* _Collected data entries_
....

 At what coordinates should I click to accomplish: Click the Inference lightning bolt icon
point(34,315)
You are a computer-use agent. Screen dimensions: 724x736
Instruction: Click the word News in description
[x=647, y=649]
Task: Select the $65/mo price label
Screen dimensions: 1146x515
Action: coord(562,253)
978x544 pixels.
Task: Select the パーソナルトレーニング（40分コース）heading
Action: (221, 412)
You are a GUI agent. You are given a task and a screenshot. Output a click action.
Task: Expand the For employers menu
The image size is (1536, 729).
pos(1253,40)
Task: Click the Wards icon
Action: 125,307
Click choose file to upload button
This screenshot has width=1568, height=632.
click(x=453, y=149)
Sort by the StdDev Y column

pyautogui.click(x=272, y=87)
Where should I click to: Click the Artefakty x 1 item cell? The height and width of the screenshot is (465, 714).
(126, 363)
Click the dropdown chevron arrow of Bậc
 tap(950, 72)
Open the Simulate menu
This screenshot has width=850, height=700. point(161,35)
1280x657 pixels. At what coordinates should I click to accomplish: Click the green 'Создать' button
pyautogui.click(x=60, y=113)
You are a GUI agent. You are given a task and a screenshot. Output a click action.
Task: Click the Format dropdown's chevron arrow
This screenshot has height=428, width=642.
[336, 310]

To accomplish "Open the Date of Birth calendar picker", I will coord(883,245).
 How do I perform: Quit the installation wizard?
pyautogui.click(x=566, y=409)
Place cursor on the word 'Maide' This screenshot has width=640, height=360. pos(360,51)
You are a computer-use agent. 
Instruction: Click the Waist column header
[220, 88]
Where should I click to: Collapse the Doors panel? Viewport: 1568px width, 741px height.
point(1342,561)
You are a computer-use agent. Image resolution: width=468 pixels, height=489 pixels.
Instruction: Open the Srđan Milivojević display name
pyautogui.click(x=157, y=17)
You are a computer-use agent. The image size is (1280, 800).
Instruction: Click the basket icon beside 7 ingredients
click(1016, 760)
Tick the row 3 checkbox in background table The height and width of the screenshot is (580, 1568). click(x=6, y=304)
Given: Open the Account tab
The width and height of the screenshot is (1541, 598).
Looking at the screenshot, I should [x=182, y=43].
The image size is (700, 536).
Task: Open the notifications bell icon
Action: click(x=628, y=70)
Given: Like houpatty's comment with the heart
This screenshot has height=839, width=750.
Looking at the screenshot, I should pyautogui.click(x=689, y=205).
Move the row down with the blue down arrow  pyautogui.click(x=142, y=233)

....

* _TASK OBJECTIVE_
In the entries above, the lines between the one holding "Instruction: Click the Waist column header" and the one holding "Given: Open the Account tab", inclusive, are to be printed exactly as written, and those alone.

* _EXERCISE OUTPUT_
Instruction: Click the Waist column header
[220, 88]
Where should I click to: Collapse the Doors panel? Viewport: 1568px width, 741px height.
point(1342,561)
You are a computer-use agent. Image resolution: width=468 pixels, height=489 pixels.
Instruction: Open the Srđan Milivojević display name
pyautogui.click(x=157, y=17)
You are a computer-use agent. The image size is (1280, 800).
Instruction: Click the basket icon beside 7 ingredients
click(1016, 760)
Tick the row 3 checkbox in background table The height and width of the screenshot is (580, 1568). click(x=6, y=304)
Given: Open the Account tab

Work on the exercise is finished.